City of Sydney planning strategy long delay by Government bad – but more residential required

The long delay of two and a half years by the NSW Government in processing the Central Sydney Planning Strategy does not send a good signal about the state’s planning system says the Urban Taskforce.


“The City of Sydney Council, after waiting almost three years for the NSW Department of Planning to put the Central Sydney Planning Strategy on exhibition, is now organising its own exhibition.” Says Urban Taskforce CEO Chris Johnson “There is something wrong with our planning system if the key council for the Sydney CBD and the state government’s planning department are unable to agree on plans for the city since July 2016.”


“The City of Sydney plan included some positive elements in relation to taller buildings in the city, but the plan was negative in relation to encouraging a mixture of uses in the city that would include residential towers.”


“The City Council as well as putting their plan on exhibition have also released a Draft Guideline for Site Specific Planning Proposals where sites can get additional height and floor space. The sites that get this uplift cannot contain residential or serviced apartment floor space and sites are encourage to be amalgamated. So only employment generating buildings can access the additional floor space. Clearly the City is trying to swing the pendulum away from residential development towards commercial development but most world cities are encouraging a mixture of uses so that they become active over 24 hours and 7 days a week.”

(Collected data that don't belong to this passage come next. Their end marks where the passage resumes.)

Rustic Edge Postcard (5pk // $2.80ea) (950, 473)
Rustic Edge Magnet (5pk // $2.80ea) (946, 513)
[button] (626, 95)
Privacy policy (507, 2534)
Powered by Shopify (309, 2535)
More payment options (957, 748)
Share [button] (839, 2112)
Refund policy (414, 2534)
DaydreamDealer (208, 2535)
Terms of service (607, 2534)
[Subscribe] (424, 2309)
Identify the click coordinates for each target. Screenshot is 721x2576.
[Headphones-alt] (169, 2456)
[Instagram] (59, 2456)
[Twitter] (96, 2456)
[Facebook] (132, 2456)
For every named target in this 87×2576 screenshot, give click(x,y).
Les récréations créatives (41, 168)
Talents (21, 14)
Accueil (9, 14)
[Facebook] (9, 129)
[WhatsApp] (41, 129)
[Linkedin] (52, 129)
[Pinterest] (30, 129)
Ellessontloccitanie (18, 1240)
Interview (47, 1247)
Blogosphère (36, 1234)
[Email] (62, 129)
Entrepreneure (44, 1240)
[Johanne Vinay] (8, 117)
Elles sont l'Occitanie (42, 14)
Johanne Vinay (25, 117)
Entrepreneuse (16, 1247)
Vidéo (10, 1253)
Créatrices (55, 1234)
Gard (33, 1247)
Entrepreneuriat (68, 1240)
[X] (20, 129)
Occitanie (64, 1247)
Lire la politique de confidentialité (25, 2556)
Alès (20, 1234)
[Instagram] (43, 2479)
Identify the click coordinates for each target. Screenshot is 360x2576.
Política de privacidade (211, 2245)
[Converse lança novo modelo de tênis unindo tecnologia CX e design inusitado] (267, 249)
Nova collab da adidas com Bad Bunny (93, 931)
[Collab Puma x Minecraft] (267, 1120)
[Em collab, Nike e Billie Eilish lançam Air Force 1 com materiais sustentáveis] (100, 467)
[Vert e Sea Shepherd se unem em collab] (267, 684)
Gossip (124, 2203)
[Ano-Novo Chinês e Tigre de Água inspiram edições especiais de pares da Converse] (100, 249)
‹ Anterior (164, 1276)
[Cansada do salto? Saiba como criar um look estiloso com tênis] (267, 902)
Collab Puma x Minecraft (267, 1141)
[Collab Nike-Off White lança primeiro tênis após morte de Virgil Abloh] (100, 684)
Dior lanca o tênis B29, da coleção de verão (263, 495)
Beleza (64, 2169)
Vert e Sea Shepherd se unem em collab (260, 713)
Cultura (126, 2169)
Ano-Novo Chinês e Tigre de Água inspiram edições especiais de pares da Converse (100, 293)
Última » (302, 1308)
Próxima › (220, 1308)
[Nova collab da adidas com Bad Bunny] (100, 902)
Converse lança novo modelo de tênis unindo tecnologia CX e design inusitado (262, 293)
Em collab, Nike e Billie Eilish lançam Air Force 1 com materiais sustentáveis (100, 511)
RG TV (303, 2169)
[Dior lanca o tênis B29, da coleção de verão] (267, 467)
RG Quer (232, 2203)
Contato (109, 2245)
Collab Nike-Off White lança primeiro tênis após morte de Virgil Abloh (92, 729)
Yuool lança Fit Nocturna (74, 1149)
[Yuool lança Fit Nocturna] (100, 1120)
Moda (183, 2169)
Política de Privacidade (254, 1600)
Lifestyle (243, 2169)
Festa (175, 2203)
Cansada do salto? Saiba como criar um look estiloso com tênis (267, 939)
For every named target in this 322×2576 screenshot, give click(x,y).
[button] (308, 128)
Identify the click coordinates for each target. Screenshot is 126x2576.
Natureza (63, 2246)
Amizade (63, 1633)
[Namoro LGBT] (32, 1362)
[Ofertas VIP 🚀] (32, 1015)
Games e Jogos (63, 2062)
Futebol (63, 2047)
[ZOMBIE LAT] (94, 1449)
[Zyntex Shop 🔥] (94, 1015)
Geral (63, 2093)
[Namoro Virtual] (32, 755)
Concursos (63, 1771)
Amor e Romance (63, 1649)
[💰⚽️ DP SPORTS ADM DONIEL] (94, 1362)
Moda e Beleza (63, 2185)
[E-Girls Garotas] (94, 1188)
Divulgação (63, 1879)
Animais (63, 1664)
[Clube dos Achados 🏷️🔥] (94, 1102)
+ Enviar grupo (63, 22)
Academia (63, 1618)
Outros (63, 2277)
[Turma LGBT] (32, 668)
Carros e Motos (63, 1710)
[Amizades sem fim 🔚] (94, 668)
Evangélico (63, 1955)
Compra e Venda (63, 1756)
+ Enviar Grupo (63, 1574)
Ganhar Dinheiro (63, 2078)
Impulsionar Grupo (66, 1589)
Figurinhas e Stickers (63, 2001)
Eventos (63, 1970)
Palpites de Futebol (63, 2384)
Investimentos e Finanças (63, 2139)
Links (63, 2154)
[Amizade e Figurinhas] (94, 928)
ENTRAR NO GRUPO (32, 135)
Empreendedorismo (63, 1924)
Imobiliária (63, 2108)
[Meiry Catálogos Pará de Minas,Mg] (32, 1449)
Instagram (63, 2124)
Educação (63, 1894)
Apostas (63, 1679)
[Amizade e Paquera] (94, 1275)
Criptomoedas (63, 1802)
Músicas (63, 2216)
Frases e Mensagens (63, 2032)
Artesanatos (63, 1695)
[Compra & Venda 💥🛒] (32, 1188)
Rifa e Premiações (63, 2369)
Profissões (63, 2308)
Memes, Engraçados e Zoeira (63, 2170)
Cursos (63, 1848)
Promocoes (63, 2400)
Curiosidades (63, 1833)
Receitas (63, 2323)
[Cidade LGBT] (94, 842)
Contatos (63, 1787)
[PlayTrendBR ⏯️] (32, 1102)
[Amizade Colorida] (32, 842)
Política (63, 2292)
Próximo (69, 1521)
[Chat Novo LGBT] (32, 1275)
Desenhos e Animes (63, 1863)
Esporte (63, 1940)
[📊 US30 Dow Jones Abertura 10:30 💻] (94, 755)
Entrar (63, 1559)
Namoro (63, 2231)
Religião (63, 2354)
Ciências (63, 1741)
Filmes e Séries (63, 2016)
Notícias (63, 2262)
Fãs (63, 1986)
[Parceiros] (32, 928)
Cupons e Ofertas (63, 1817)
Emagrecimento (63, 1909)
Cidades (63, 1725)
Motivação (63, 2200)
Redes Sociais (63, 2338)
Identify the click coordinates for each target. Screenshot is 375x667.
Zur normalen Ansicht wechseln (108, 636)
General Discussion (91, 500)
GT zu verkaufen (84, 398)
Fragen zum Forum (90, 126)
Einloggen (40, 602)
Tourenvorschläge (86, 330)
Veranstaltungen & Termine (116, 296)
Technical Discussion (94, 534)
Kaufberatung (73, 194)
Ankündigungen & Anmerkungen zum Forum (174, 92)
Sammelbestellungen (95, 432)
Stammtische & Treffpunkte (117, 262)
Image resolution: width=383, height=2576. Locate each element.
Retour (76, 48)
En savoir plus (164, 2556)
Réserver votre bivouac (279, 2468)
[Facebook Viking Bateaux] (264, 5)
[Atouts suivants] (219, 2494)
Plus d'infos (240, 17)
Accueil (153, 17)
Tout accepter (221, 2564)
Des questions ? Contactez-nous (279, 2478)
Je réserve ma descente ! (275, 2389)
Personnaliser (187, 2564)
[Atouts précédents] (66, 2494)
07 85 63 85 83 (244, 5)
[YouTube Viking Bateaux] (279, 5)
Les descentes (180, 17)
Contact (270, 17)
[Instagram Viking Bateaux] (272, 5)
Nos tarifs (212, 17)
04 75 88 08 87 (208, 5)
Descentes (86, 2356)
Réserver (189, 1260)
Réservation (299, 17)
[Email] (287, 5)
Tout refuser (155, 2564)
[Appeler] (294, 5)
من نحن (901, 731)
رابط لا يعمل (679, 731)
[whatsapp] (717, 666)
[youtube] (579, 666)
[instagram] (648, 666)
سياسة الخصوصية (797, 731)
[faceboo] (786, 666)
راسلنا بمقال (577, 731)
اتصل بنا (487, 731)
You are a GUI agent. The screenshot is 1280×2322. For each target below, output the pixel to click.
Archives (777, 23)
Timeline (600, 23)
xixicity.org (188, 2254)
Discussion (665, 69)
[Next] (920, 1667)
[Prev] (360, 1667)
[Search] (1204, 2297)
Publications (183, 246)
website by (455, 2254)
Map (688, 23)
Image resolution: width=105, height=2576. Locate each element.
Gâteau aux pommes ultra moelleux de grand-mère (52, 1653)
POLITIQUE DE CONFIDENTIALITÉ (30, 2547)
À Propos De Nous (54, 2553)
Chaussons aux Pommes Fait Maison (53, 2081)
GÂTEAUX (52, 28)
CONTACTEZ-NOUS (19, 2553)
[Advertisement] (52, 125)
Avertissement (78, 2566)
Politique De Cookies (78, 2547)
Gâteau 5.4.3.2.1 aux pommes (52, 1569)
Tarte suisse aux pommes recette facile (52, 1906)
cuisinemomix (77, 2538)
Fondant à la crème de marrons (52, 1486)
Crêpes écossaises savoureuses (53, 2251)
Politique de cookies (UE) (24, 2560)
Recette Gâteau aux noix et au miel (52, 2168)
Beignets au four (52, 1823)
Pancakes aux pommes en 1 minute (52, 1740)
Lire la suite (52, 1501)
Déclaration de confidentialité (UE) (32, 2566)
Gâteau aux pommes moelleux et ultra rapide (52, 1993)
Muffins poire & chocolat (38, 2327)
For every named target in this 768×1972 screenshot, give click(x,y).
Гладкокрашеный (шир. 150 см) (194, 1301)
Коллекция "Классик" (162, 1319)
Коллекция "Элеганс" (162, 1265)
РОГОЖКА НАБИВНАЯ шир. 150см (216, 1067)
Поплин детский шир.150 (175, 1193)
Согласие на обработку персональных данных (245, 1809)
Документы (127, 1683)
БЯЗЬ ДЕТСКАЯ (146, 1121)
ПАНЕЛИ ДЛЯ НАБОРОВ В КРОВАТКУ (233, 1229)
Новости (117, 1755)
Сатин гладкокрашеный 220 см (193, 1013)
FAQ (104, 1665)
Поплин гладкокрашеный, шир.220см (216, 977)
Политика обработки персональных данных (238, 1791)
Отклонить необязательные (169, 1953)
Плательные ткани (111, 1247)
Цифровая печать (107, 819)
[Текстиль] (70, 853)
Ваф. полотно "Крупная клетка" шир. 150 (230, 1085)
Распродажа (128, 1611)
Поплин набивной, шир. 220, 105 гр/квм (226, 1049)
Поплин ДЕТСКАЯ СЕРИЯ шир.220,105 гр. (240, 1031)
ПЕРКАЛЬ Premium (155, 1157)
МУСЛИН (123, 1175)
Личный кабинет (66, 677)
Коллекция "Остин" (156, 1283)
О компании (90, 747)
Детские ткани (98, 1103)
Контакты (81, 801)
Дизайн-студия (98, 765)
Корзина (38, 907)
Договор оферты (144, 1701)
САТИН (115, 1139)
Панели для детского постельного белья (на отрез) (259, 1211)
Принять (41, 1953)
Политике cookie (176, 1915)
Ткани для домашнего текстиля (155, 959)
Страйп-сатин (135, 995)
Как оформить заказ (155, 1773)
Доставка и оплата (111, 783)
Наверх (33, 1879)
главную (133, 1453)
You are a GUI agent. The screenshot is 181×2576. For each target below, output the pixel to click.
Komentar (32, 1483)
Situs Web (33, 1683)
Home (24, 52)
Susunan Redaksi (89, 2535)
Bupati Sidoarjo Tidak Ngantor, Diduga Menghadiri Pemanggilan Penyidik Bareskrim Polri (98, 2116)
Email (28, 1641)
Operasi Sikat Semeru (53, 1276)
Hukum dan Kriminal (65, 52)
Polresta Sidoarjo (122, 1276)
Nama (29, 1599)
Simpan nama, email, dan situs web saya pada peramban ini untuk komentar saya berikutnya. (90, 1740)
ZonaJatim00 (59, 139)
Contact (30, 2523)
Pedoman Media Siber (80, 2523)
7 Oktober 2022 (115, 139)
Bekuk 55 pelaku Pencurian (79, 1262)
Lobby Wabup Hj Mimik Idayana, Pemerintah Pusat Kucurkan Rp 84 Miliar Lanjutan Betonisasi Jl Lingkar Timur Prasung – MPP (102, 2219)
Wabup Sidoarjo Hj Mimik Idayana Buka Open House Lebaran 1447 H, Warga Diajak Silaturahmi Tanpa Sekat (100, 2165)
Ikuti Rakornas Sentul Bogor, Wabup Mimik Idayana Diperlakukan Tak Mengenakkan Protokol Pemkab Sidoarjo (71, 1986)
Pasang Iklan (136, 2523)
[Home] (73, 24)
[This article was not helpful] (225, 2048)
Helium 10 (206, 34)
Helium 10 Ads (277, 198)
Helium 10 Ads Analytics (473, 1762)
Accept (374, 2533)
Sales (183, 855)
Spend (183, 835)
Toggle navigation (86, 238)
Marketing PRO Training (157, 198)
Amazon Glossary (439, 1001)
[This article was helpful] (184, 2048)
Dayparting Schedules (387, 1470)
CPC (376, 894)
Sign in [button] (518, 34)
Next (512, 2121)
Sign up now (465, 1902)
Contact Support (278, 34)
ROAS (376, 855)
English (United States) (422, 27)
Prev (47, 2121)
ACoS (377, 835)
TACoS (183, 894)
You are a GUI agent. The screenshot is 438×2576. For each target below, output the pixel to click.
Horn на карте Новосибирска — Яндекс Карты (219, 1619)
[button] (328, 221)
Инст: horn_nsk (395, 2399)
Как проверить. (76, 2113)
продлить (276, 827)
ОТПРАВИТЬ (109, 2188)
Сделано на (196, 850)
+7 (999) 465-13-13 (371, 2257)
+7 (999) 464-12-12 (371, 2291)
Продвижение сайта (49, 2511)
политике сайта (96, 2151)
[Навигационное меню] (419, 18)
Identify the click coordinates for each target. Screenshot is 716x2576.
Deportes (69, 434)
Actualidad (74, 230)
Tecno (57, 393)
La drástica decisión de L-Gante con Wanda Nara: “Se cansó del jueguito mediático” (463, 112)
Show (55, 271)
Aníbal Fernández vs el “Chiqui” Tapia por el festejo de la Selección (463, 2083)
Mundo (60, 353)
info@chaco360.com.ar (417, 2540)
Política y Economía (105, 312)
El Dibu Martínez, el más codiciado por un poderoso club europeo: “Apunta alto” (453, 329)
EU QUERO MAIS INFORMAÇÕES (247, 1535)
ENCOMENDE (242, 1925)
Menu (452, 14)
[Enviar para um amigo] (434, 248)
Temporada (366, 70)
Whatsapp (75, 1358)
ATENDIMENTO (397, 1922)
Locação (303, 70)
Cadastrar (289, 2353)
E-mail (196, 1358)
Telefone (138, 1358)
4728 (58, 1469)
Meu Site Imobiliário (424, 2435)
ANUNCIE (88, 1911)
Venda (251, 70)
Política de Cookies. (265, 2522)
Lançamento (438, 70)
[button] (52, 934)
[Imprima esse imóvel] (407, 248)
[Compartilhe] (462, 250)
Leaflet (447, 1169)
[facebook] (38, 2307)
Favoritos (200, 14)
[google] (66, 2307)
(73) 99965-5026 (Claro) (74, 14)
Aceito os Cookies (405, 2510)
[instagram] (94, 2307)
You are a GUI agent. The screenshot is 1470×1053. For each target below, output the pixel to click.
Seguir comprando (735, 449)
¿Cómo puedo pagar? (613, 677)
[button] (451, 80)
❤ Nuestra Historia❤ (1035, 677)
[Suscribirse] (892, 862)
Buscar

“The Urban Taskforce supports a mixed-use approach to urban areas as many younger people are preferring an urban cosmopolitan life style where they live close to work. The same work / live approach should occur across all of Sydney’s urban areas and town centres. Major international cities are building mixed use precincts like Hudson Yards in New York and Battersea Power Station renewal in London. The success of projects like Barangaroo which mixes residential and commercial uses demonstrates that Sydney also wants this type of development.